Exercise: In the listing that follows, locate the line containing "Mer än 6000 produkter i lager (61, 521)" and the line containing "Fraktfritt över 495 kr". Retype exactly those two lines and every line between them, and nothing more.

##### Record extracts #####

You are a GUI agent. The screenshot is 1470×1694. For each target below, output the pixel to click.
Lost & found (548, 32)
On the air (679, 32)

#####
##### Record extracts #####

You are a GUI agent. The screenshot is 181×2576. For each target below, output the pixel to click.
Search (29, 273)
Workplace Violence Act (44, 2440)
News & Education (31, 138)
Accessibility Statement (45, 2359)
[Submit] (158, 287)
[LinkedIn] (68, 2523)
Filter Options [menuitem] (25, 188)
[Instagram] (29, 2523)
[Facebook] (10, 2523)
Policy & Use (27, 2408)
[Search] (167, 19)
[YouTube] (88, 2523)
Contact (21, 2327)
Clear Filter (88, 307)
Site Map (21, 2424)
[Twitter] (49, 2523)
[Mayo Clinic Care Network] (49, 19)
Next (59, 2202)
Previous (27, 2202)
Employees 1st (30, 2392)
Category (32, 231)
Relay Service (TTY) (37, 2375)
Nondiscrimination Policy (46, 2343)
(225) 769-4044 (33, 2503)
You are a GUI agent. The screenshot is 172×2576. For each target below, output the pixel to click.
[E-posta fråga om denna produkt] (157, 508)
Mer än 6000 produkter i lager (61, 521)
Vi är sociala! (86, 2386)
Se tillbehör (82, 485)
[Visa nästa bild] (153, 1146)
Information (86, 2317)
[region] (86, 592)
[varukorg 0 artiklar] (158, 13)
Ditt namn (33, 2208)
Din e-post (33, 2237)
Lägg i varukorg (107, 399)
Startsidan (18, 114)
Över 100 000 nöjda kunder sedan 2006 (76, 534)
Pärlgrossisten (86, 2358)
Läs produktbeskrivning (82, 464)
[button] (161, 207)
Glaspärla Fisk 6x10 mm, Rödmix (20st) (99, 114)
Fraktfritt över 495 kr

#####

Answer box:
Mer än 6000 produkter i lager (61, 521)
Vi är sociala! (86, 2386)
Se tillbehör (82, 485)
[Visa nästa bild] (153, 1146)
Information (86, 2317)
[region] (86, 592)
[varukorg 0 artiklar] (158, 13)
Ditt namn (33, 2208)
Din e-post (33, 2237)
Lägg i varukorg (107, 399)
Startsidan (18, 114)
Över 100 000 nöjda kunder sedan 2006 (76, 534)
Pärlgrossisten (86, 2358)
Läs produktbeskrivning (82, 464)
[button] (161, 207)
Glaspärla Fisk 6x10 mm, Rödmix (20st) (99, 114)
Fraktfritt över 495 kr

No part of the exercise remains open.